Journal of the American Chemical Society, Vol.128, No.23, 7594-7607, 2006
Dynamic effects on the periselectivity, rate, isotope effects, and mechanism of cycloadditions of ketenes with cyclopentadiene
The cycloadditions of cyclopentadiene with diphenylketene and dichloroketene are studied by a combination of kinetic and product studies, kinetic isotope effects, standard theoretical calculations, and trajectory calculations. In contrast to recent reports, the reaction of cyclopentadiene with diphenylketene affords both [4+2] and [2+2] cycloadducts directly. This is surprising, since there is only one low-energy transition structure for adduct formation in mPW1K calculations, but quasiclassical trajectories started from this single transition structure afford both [4+2] and [2+2] products. The dichloroketene reaction is finely balanced between [4+2] and [2+2] cycloaddition modes in mPW1K calculations, as the minimum-energy path ( MEP) leads to different products depending on the basis set. The MEP is misleading in predicting a single product, as trajectory studies for the dichloroketene reaction predict that both [4+2] and [2+2] products should be formed. The periselectivity does not reflect transition state orbital interactions.
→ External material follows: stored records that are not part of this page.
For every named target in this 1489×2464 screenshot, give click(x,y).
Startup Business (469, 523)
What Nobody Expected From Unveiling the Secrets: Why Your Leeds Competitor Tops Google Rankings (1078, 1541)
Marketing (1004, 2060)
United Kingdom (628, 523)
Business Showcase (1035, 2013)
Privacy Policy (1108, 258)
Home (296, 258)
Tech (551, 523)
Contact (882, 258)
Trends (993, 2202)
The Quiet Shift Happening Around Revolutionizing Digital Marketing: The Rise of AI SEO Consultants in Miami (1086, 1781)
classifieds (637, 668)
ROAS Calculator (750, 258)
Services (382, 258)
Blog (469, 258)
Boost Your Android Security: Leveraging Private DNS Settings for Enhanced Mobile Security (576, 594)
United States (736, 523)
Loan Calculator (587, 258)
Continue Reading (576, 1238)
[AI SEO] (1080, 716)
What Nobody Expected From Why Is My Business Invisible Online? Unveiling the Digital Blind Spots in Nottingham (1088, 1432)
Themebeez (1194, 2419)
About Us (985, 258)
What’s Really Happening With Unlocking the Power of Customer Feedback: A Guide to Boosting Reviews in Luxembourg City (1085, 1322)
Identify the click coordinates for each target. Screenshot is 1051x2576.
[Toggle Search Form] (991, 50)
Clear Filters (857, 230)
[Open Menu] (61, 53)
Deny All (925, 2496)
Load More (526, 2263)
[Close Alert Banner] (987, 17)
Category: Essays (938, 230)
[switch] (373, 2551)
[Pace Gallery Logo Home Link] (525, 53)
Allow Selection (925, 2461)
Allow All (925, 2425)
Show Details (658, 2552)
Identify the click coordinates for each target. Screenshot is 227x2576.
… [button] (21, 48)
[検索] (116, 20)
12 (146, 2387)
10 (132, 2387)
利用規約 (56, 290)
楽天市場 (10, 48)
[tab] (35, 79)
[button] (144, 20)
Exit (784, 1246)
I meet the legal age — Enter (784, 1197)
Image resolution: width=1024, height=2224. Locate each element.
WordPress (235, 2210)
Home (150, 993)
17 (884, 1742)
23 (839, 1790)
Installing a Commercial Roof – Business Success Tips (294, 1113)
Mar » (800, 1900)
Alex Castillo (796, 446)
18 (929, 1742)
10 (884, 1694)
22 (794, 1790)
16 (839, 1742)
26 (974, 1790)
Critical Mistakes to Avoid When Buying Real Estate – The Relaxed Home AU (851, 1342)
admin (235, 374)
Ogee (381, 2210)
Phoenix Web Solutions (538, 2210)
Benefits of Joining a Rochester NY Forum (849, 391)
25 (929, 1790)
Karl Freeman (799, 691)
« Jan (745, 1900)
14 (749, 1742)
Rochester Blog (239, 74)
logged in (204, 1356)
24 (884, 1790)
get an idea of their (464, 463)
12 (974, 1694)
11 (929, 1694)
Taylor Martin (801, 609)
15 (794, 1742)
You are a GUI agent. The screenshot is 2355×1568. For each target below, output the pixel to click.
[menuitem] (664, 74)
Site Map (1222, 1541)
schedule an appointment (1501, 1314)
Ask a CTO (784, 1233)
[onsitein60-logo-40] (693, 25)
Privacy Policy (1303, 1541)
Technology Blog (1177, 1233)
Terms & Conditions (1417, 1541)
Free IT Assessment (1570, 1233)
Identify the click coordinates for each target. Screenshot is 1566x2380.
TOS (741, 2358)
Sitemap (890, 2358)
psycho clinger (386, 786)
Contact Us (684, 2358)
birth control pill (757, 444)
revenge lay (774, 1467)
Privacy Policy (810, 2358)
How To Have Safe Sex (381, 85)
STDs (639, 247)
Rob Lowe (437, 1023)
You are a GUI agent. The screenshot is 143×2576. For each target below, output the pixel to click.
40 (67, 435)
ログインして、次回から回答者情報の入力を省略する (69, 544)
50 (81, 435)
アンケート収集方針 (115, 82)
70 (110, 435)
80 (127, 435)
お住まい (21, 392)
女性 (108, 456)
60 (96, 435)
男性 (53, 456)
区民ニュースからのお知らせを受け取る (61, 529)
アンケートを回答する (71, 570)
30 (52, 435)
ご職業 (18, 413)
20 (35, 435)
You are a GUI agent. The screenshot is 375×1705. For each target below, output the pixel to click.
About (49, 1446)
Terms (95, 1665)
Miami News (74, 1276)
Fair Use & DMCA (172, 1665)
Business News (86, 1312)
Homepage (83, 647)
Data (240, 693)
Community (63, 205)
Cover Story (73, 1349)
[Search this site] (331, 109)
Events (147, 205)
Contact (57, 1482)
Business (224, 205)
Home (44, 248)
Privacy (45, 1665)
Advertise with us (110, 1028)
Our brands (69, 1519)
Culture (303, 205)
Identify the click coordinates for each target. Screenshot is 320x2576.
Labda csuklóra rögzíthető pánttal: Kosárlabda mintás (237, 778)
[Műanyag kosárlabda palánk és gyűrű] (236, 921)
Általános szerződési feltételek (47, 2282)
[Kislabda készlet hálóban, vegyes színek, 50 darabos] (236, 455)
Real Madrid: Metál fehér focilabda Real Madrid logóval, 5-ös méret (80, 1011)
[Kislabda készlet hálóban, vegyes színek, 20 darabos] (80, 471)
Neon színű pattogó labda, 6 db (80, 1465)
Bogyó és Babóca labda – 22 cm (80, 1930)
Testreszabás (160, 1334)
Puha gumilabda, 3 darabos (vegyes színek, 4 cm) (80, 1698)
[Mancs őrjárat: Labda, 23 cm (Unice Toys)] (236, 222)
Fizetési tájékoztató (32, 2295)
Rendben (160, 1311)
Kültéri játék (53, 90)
The C-13 isotope effects for the dichloroketene reaction are well-predicted from the mPW1K/6-31+G** transition structure. However, the isotope effects for the diphenylketene reaction are not predictable from the cycloaddition transition structure and transition state theory. The isotope effects also appear inconsistent with kinetic observations, but the trajectory studies evince that nonstatistical recrossing can reconcile the apparently contradictory observations. B3LYP calculations predict a shallow intermediate on the energy surface, but trajectory studies suggest that the differing B3LYP and mPW1K surfaces do not result in qualitatively differing mechanisms. Overall, an understanding of the products, rates, selectivities, isotope effects, and mechanism in these reactions requires the explicit consideration of dynamic trajectories.